*PASSAGE TO READ*.
Monday, November 28th, 2011

Those of you who have seen me for treatment of seasonal allergies, as well as others who have been reading my newsletter for awhile, will remember my comments about and advocacy of oral allergy desensitization. I like developing and providing uncommon but effective treatments, because people need help and there are many underappreciated means of helping. It is still surprising to me how slowly anything outside the spotlight of orthodox attention catches on.

After studies showed that peanut allergy, the most deadly food allergy in the US, could be safely cured in 75% of children through oral desensitization, I thought the dam would finally burst. Wrong.

Two large scale trials of treating ragweed allergy by oral desensitization were recently published, with similar results. Maybe this time? I believe so, and here is why:

Clinical trials typically show that conventional prescription drugs for allergies reduce symptoms by roughly 20-25%. Oral desensitization, using small doses of ragweed pollen, led to a 25-27% reduction in symptoms and medication use. Approximately half of the participants experienced itching in their throats or ears for several days, early in the four month treatment period.

I am not at all surprised by these findings. The product I developed, made from local bee pollen in a tightly controlled dilution dosage, has been effective, and usually more effective than prescription medication. Merck is now developing an oral ragweed allergy product for the American market. I hope this approach, which has been used informally in a number of ways in the past, will be more extensively applied. When a major pharmaceutical company finally becomes interested, the odds are now strongly favoring this approach, long ignored in the US, becoming widespread.

*INSTRUCTIONS TO FOLLOW*. In the newsletter on oral allergy desensitization, how much did oral desensitization with small doses of ragweed pollen reduce symptoms and medication use?

(Records from a dataset)
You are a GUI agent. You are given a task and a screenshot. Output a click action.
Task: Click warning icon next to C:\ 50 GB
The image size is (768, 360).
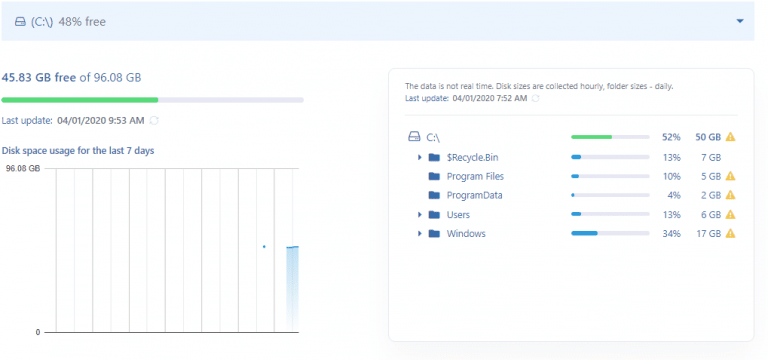point(730,137)
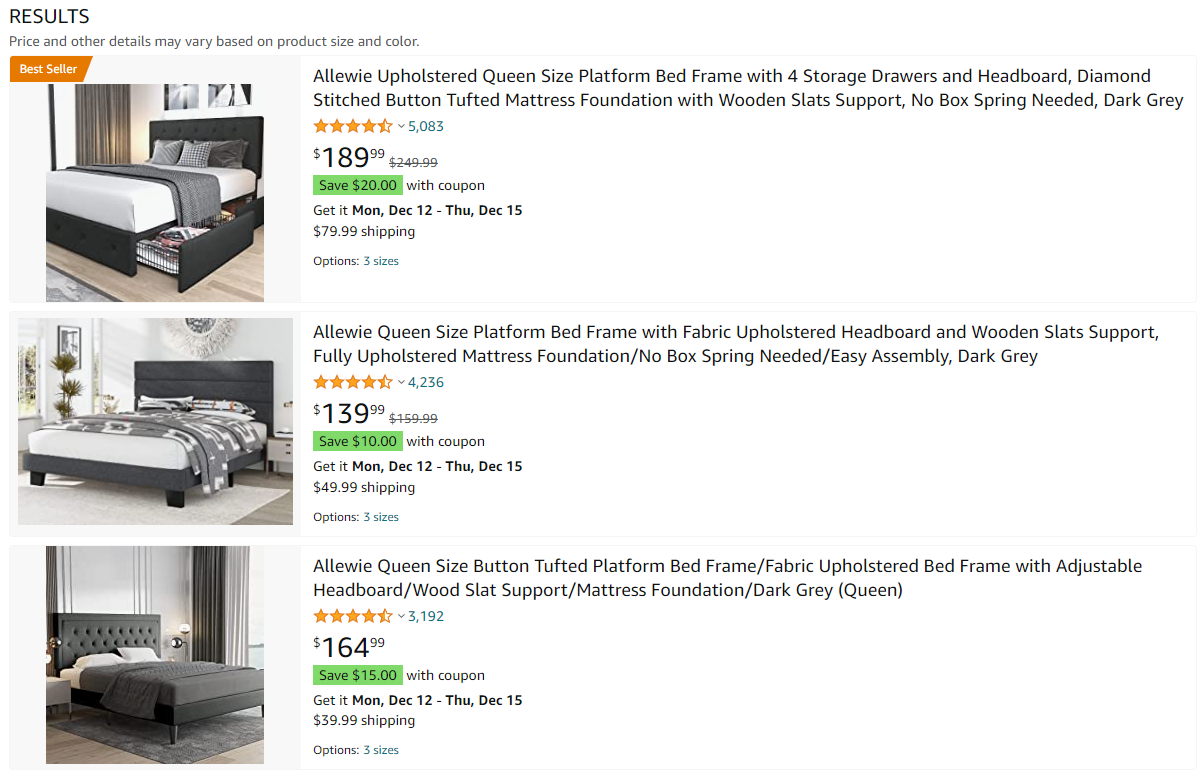The height and width of the screenshot is (772, 1201).
Task: Expand rating popover arrow beside 3,192 reviews
Action: coord(401,617)
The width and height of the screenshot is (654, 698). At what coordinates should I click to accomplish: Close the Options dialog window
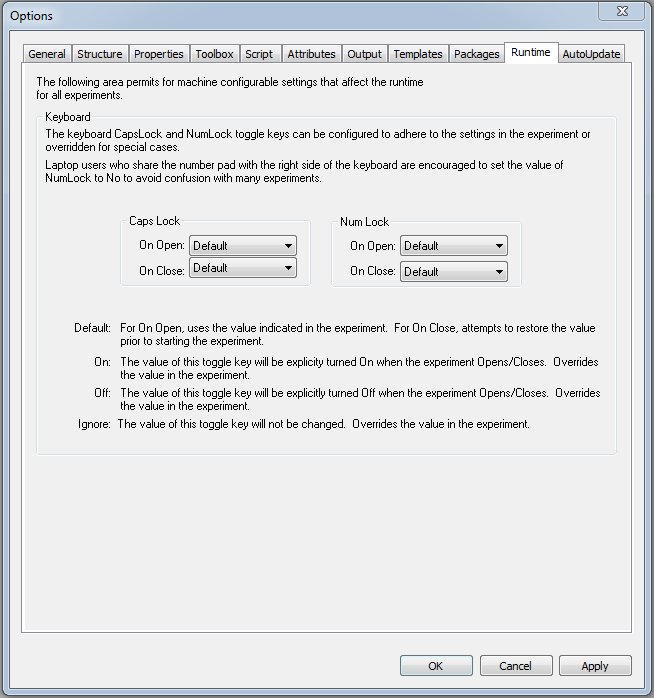click(622, 11)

*SOLUTION TO THE EXERCISE*. By 25-27%.